New Hall Mill

New Hall Mill, a Grade 2 listed building, is one of only two water mills still surviving in the Birmingham area. The Mill and its meadow field are privately owned and managed by the New Hall Water Mill Preservation Trust, Registered Charity No. 502226.

Although surrounded by but not part of the New Hall Valley Country Park, the Mill is only open to the general public on specific Open Days, or by prior arrangement.

Now restored to a working condition, New Hall Mill is located off Wylde Green Road, Walmley, Sutton Coldfield, in the West Midlands area of central England. It is a significant local example of our industrial heritage and has been described as 'Sutton's little gem'.

The present structure dates from the 18th century, although some parts are much older. In the past the mill had two internal waterwheels but now, after rebuilding, the power required to drive the present two pairs of millstones is derived from a single external overshot waterwheel, with most other items of the various milling machinery being powered by a Ruston Hornby diesel engine. A Diagram of the Mill shows the major items of the milling machinery that are in use during Open Days.

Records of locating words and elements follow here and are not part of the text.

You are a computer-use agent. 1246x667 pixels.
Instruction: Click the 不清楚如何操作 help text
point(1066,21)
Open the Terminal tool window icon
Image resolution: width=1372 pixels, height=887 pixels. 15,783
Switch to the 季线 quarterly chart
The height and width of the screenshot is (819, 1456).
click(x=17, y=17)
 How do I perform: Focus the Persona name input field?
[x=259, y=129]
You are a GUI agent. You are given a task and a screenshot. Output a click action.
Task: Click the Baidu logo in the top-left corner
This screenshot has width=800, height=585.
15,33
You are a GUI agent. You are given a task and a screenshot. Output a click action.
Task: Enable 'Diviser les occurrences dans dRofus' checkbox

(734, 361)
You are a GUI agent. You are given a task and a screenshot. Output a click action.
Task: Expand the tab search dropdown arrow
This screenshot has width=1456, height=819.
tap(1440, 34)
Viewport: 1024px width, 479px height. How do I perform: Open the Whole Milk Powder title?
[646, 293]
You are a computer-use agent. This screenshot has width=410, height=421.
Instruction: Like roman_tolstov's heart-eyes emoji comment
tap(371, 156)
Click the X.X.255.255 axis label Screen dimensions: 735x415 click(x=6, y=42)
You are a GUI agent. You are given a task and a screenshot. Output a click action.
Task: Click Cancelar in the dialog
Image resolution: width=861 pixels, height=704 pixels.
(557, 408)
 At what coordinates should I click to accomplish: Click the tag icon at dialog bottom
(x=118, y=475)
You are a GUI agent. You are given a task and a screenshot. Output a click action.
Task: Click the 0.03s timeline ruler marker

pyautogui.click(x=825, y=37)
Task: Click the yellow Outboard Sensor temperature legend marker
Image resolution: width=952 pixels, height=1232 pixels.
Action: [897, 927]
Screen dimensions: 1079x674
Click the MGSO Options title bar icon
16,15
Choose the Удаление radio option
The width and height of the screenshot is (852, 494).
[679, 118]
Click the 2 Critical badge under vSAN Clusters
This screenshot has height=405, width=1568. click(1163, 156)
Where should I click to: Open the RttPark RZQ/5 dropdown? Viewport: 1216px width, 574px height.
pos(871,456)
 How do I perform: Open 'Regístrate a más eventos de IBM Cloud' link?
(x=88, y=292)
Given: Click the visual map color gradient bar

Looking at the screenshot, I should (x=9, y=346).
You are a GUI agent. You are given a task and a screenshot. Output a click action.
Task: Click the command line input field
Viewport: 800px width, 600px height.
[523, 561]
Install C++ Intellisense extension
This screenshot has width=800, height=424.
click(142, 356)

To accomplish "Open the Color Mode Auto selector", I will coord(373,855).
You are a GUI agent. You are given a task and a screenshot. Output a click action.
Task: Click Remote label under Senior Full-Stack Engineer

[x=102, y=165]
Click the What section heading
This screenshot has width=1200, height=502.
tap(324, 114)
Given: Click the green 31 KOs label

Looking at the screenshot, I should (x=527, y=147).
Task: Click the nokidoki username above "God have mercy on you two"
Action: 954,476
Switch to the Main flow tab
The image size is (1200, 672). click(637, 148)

The Friends of New Hall Mill maintain the Mill in a working condition and operate it during the regular Open Days. Visitors are then able to explore the mill at their own pace to watch the wheat being milled into flour using water power and mill stones in the traditional manner. They can also explore the Cartshed and it's contents, visit 'Auntie Wainwrights' to hunt for a bargain, take a walk around the Miller's Garden, the Mill Meadow with the Wild Flowers, Jubilee Hedge and the Tree Trail, or the small Woodland Walk. Afterwards a visit to the Tea Room can offer a selection of cakes, snacks, drinks and ice-creams. Seating is available outside at picnic tables or inside in poorer weather. Toilets, including a 'disabled' one, are located in the same building.